I have spent some of the time trying to recall particulars of my best and worst rides. The worst seems easy enough. June or early July, 1983, northeast of Omaha. A windy Sunday, Mark and I and his brother John rode from Omaha to Underwood, where we stopped and had a hearty breakfast. A big stack of pancakes as I recall. The ride up had been unremarkable. But on leaving the truckstop restaurant the highway crossed the interstate on a long uphill bridge, onto a hilly two-lane, into a strong headwind. Immediately I recalled and regretted the pancakes, which had been so tempting. As the ride progressed, I fell further and further back, and felt my energy level plummetting. Eventually I realized the wind was such that I was having to downshift even on the downhills, and any turnaround for home was probably miles away. Mark and John had vanished over the hilly horizon.
I reluctantly -- but gratefully -- stopped the bike, sat a few moments midst the wild grasses, listened to the wind and the occasional bird song. I watched the empty horizon for several minutes. Then I said the Hell with it, turned the bike around, and let the wind help me ride back, until I reached a roadside convenience store. I chained the bike to a post, where it would be visible should my erstwhile friends come back looking for me, and I called for a ride home. About 30 minutes later Mark and John appeared, having -- they said -- watched for me from time to time, believing I was probably just a hill or two behind. My ride evenually showed up, and I chalked it all up to the elements.
That, I believe, was the only time I truly "bonked" on a ride, though there have been other times when the end came with a sense of great relief. A few memories well up, of gray cold winds and broiling summer afternoons.
As I believe I have already written, I can find no particular ride that stands out as wonderful, though the two Tour de Nebraska rides (300 or so miles over a few days) shine in my memory. I recall one of them up in Northeastern Nebraska, a beautiful prairie summer morning, the road steel gray and shining under a not-yet-hot sun, dew still beside the road, the wind still sleeping, the birds happy to see me pass by, my bike buddies Mark and Paul nearby but not immediately beside me. I recall a long sweep of road leading to the town of Bancroft and John Neihardt's old domain. Memories of green and gray, smells of grass and wildflowers, the bike-generated wind gentle on my face, warm sunshine. Good to be alive.

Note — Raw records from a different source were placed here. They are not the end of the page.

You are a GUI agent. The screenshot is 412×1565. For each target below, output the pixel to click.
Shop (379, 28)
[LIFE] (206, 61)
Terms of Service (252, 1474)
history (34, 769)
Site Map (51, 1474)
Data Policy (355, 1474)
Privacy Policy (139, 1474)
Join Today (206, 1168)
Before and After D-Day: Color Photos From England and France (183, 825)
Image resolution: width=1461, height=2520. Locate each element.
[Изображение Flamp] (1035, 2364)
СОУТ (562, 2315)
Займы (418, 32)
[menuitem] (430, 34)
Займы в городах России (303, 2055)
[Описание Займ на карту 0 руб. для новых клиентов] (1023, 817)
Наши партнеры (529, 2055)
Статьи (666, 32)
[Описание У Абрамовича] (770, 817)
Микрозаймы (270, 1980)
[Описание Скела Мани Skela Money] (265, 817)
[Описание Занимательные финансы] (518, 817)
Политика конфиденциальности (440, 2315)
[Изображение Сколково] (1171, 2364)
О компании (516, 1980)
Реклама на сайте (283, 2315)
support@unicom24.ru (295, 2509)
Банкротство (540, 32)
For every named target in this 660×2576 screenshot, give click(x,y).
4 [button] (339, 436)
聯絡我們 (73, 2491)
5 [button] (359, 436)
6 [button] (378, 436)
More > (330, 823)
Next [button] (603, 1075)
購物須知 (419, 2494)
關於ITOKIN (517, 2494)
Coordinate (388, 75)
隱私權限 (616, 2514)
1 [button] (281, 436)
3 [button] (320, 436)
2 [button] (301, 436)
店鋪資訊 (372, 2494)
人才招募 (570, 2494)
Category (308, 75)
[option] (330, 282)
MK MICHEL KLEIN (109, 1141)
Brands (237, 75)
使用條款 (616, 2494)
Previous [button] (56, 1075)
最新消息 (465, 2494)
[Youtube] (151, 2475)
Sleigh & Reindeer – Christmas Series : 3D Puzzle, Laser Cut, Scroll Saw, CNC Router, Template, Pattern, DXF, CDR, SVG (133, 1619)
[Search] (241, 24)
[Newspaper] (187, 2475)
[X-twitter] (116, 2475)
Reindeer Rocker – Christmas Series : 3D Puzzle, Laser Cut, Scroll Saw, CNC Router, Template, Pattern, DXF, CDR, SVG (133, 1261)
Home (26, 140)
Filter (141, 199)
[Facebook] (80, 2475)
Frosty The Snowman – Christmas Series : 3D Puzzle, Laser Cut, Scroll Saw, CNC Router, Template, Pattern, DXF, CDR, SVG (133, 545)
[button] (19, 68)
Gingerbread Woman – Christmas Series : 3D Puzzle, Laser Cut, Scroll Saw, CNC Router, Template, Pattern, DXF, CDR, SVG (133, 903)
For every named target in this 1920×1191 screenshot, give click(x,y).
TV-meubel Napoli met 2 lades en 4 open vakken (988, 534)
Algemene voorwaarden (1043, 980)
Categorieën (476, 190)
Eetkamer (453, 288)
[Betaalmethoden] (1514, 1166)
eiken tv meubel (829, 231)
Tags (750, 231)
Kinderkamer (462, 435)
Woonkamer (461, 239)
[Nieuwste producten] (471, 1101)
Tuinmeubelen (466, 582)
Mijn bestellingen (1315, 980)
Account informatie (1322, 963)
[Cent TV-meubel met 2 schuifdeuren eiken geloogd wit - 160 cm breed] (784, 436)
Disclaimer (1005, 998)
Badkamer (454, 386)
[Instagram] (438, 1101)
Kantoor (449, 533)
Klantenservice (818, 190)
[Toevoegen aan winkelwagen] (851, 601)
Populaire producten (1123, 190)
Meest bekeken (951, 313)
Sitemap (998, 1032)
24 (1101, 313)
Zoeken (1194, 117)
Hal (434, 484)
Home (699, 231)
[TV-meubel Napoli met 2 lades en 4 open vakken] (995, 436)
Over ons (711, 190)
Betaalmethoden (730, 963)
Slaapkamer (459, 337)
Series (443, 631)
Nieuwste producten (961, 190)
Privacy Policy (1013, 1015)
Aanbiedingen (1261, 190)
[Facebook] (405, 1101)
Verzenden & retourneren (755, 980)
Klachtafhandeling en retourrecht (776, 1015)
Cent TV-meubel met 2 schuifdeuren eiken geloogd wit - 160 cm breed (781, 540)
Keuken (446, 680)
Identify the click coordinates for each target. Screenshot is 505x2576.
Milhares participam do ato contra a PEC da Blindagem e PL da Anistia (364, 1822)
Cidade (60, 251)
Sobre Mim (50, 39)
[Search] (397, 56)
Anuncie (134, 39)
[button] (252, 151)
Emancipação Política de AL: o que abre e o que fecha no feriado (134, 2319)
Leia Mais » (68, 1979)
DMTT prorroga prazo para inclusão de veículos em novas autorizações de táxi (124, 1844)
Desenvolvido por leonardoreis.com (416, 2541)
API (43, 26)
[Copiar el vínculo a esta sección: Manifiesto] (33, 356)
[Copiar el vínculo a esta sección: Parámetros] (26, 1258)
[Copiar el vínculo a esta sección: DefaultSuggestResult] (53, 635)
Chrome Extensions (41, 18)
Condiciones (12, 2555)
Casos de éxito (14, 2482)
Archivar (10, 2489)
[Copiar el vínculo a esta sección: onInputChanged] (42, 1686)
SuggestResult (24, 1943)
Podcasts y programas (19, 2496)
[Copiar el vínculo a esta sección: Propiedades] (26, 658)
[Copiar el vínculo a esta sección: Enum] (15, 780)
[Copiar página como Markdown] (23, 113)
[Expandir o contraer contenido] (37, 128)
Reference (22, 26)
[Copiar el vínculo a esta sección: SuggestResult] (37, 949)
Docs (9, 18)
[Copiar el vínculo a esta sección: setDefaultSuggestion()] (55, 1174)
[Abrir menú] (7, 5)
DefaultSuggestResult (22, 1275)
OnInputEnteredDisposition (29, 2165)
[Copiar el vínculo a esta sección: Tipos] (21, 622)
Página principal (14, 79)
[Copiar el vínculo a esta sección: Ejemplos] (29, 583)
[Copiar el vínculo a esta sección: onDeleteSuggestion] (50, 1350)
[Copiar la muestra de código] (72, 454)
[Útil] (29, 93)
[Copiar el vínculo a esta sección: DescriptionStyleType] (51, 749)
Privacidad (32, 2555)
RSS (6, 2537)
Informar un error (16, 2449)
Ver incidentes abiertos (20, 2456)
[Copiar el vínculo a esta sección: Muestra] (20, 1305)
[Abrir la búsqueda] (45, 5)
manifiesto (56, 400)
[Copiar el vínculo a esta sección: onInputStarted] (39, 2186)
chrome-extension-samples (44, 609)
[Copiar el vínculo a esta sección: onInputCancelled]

I also remember the long last downhill on the old GORP ride (Greater Omaha Ride to Pisgah), an annual ride for several years with Mark and Paul, some 38 miles from Omaha to mom and dad's farmstead. That ride was moderately challenging in spots, but mostly manageable -- and it was pleasant indeed to top the last hill and see the turnoff below that led to the small green farmhouse, with its decrepit barn and two towering cottonwoods, and the fields all around, knowing that mom was waiting with her ox-tail stew, and the bikes could be left around the yard to fend for themselves. That, for me, is the essence of bicycing, a reasonable effort well-rewarded.
But I can't close here with recalling some summer rides in the 1970s, usually with Mark, when we would get on our bikes, sometimes wearing blue jeans, and ride the 15 or so miles to Elkhorn, where we would hang out in the saloon for a couple hours and drink beer -- then climb back on the bikes, the hot afternoon sun sneering at us, and weave our way home. No helmets, no water, no sense. From this vantage point that was all wrong, from the clothing to the beer, but we were too young and impetuous, and dare I say idealistic, to know or care better. And those were wonderful times.